[Required work]: Rewrite the entries below as a numbered list, from the line with "保健・体育 (195, 326)" to the line with "TOP (133, 31)", both included, leaving out any blank lines. Include only those entries.

[Material supplied]:

──────────

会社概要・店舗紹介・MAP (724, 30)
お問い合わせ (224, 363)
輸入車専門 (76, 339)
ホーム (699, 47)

──────────

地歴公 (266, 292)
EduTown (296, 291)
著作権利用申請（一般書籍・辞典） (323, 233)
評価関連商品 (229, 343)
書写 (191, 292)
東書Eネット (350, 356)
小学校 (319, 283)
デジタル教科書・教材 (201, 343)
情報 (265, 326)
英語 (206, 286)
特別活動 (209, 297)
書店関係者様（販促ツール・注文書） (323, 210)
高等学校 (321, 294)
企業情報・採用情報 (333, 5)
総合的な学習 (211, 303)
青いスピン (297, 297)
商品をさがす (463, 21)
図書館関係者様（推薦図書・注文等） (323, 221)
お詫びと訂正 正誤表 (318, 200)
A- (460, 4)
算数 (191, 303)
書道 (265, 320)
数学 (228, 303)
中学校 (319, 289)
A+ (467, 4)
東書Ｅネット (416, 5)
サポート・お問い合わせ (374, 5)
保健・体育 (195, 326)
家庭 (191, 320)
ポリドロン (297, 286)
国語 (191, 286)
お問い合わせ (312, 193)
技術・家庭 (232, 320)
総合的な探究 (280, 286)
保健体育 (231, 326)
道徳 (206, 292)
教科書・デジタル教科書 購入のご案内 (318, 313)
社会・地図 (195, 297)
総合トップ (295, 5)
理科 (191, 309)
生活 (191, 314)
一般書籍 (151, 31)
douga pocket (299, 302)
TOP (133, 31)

──────────

[Task result]:
1. 保健・体育 (195, 326)
2. 家庭 (191, 320)
3. ポリドロン (297, 286)
4. 国語 (191, 286)
5. お問い合わせ (312, 193)
6. 技術・家庭 (232, 320)
7. 総合的な探究 (280, 286)
8. 保健体育 (231, 326)
9. 道徳 (206, 292)
10. 教科書・デジタル教科書 購入のご案内 (318, 313)
11. 社会・地図 (195, 297)
12. 総合トップ (295, 5)
13. 理科 (191, 309)
14. 生活 (191, 314)
15. 一般書籍 (151, 31)
16. douga pocket (299, 302)
17. TOP (133, 31)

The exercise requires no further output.